Olympic Analysis
Data Description
I choose to investigate a dataset containing information about the Olympic Games between 1896 and 2016. The data set is read in and displayed using the code below.
# Read in the data set
athletes <- read_csv('./Data/athlete_events.csv')
noc <- read_csv('./Data/noc_regions.csv')
# Display the athlete data set
athletes
# A tibble: 271,116 × 15
ID Name Sex Age Height Weight Team NOC Games Year Season City
<dbl> <chr> <chr> <dbl> <dbl> <dbl> <chr> <chr> <chr> <dbl> <chr> <chr>
1 1 A Dijia… M 24 180 80 China CHN 1992… 1992 Summer Barc…
2 2 A Lamusi M 23 170 60 China CHN 2012… 2012 Summer Lond…
3 3 Gunnar … M 24 NA NA Denm… DEN 1920… 1920 Summer Antw…
4 4 Edgar L… M 34 NA NA Denm… DEN 1900… 1900 Summer Paris
5 5 Christi… F 21 185 82 Neth… NED 1988… 1988 Winter Calg…
6 5 Christi… F 21 185 82 Neth… NED 1988… 1988 Winter Calg…
7 5 Christi… F 25 185 82 Neth… NED 1992… 1992 Winter Albe…
8 5 Christi… F 25 185 82 Neth… NED 1992… 1992 Winter Albe…
9 5 Christi… F 27 185 82 Neth… NED 1994… 1994 Winter Lill…
10 5 Christi… F 27 185 82 Neth… NED 1994… 1994 Winter Lill…
# … with 271,106 more rows, and 3 more variables: Sport <chr>, Event <chr>,
# Medal <chr>
# A tibble: 230 × 3
NOC region notes
<chr> <chr> <chr>
1 AFG Afghanistan <NA>
2 AHO Curacao Netherlands Antilles
3 ALB Albania <NA>
4 ALG Algeria <NA>
5 AND Andorra <NA>
6 ANG Angola <NA>
7 ANT Antigua Antigua and Barbuda
8 ANZ Australia Australasia
9 ARG Argentina <NA>
10 ARM Armenia <NA>
# … with 220 more rows
The dataset comes as a set of two csv files: ‘athlete_events’ and ‘noc_regions’ where each file represents a table in a relational database. The ‘athlete_events’ table contains most of the information that I am interested in. Each row in this table contains information about an athlete who competed in an Olympic event. Note that athletes can occur in the table more than once if they competed in multiple events or games. A good example of this is Michael Phelps who appears in the athletes table many times.

### Brief 1:
Gather every line of the records below that contains the word "arrow" and copy each one in full.

### Records shown:
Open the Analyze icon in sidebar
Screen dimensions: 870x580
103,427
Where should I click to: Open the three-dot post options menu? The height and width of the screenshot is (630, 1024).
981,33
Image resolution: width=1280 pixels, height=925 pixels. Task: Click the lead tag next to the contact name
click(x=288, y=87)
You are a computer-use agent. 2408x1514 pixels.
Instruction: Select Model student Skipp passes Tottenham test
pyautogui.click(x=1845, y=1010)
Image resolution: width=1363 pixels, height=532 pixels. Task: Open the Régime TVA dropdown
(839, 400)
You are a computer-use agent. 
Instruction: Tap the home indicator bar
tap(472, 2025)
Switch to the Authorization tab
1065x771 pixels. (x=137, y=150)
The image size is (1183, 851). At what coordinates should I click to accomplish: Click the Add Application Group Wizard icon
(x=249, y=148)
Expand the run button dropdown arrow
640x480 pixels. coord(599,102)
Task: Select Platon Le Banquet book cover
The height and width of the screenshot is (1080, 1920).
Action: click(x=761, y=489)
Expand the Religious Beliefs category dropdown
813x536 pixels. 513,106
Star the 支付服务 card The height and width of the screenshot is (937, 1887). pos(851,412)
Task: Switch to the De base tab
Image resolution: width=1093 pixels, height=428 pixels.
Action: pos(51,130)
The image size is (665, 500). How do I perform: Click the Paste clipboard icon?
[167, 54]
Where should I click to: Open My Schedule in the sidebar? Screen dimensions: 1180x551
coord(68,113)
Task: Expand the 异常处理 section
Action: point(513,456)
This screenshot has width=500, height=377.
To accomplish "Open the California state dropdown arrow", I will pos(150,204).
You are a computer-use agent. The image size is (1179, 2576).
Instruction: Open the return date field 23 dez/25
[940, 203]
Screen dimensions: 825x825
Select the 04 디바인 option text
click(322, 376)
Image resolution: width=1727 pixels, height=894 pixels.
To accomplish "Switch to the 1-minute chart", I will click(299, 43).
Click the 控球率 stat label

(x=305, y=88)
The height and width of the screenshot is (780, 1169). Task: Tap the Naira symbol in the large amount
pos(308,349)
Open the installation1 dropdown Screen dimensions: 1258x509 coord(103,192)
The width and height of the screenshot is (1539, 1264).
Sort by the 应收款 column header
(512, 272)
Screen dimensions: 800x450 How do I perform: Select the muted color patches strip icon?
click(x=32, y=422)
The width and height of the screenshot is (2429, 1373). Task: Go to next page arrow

### Brief 2:
Translate this sentence from the Olympic analysis above into Spanish: "Each row in this table contains information about an athlete who competed in an Olympic event."

### Correct result 1:
Expand the run button dropdown arrow
To accomplish "Open the California state dropdown arrow", I will pos(150,204).
The width and height of the screenshot is (2429, 1373). Task: Go to next page arrow

### Correct result 2:
Cada fila de esta tabla contiene información sobre un atleta que compitió en un evento olímpico.